Hackley is Where the Heart is for Senior Baseball Mainstay
by Tom Pedulla
Ryan Smith, an ace left-hander at Hackley School, understands the value of home-field advantage better than anyone. He has attended Hackley since kindergarten, but his connection runs far deeper than that.
“It’s been home since I was born,” Smith said.
His father, Bill, has served as Director of Buildings and Grounds since 1997, leading the family to live on campus so that he may respond to urgent matters if they arise. Ryan is the oldest of four children born to Bill and his wife, Flor. Ryan has two brothers, Patrick, 15, and Dillon, 14, and a sister, Isabella, 11.
Smith, a senior, made three interceptions at cornerback and contributed on offense as a wide receiver as Hackley rolled to a 7-0 season in the Metropolitan Independent Football League last autumn. The team fashioned a 28-4 record in his four years.
He is also a mainstay on the baseball team, heading the pitching rotation while providing an offensive catalyst as a first baseman or outfielder when he is not on the mound. He batted a rousing .382 as a junior with a team-leading 15 RBI.
He developed so much as a pitcher that he was recruited by Division 3 Union College in Schenectady, N.Y. He will continue his career there while chasing his dream of reaching the major leagues and continuing his academic progress.
Smith, 5-9, 165 pounds, traces much of his success to the easy access he enjoyed to Hackley’s facilities.
“Not many people have a baseball field or a (batting) cage right next to them,” he said. “I knew I wasn’t going to be the biggest naturally, so I would have to work out a lot and get stronger.”
Smith was chosen by his teammates as a baseball tri-captain – twin brothers Steven and Christopher Wahrhaftig are the other captains – due to his relentless work ethic. His father said Ryan’s alarm is typically set for 5:50 a.m. so he can focus on conditioning before attending to a demanding academic schedule. Late-night workouts also are common.
“It’s like the days of Louie Carnesecca and Chris Mullin at St. John’s,” said Steve Frolo, Hackley’s baseball coach. “Chris had the key to the gym and would shoot any time day or night. With Ryan, he was able to come in, get his swings in, use the weight room whenever he wanted to. It definitely helped.”
Smith often left behind evidence of his presence and that of his brothers.
“There would be balls scattered all over the gym on Monday mornings,” Frolo said. “The comment was always, ‘The Smith boys were around.’”
It took time and physical maturation for all of Smith’s work to reap rewards.
“He was always a smaller kid,” Frolo said. “It was only in the last year that he made himself into a player who could throw the ball in the low to mid 80’s.”
Smith has worked extensively with associate head coach Jim Gorton on his pitching mechanics with an emphasis on improving his balance and on adding a changeup to complement his fastball and curveball. Nothing comes easily, but it is coming.

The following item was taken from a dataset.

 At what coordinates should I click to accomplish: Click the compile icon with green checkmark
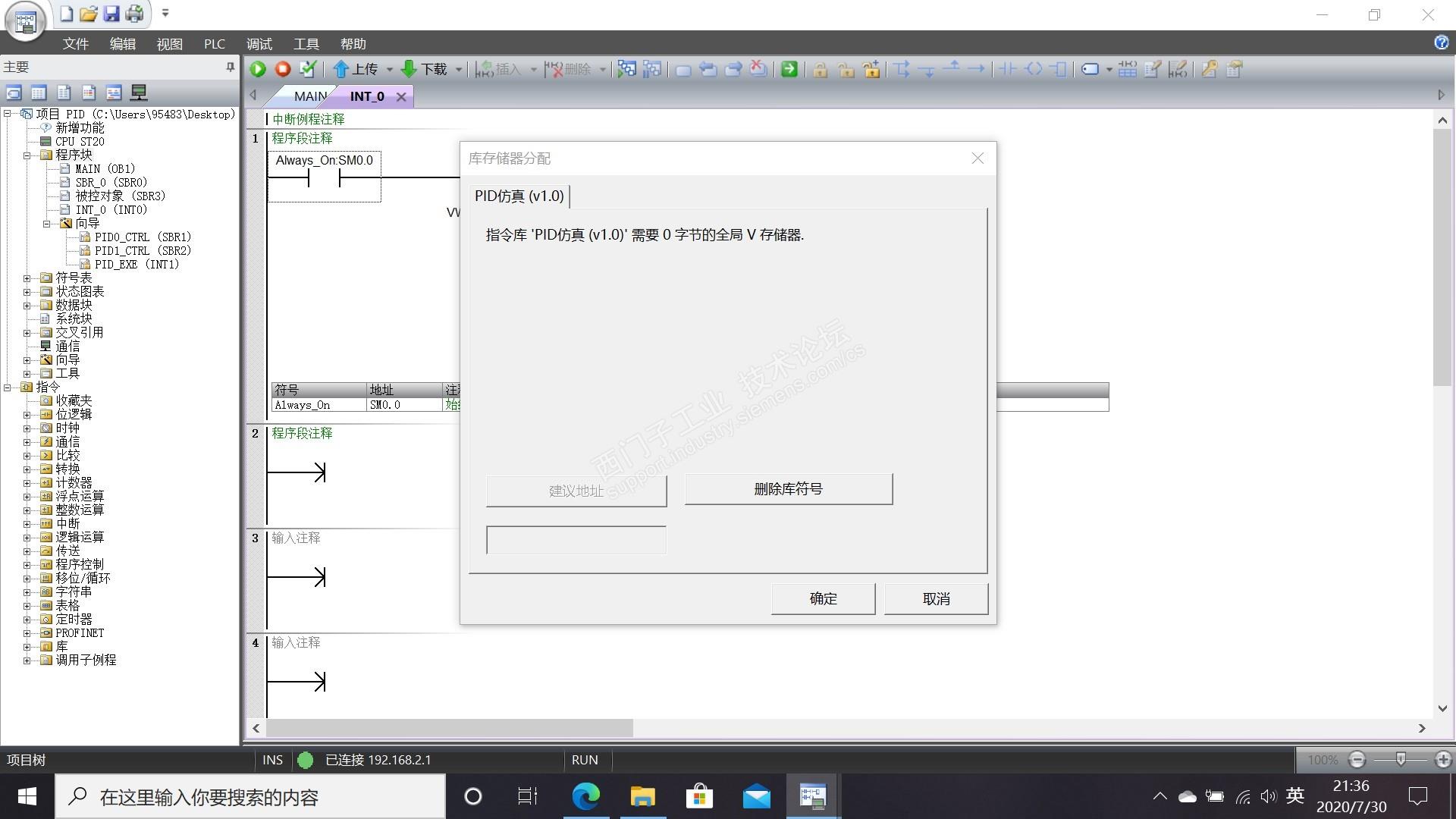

“When he throws, he’s putting everything into it, shoelaces and everything,” Bill said. “He can really bring it for a kid his size.”
Smith wants to do well for himself. He also has been driven to win for Hackley. His connection to the school could not be stronger.
“He has an appreciation for what Hackley has to offer and what Hackley has given to him,” his father said. “You have to work really hard, but he’s a hard-working kid.”
Before long, Smith will experience college life and a new level of competition. He looks forward to that challenge.
“I want to be one of those guys you hear about in college representing Hackley School,” he said, understanding that home will always be where the heart is.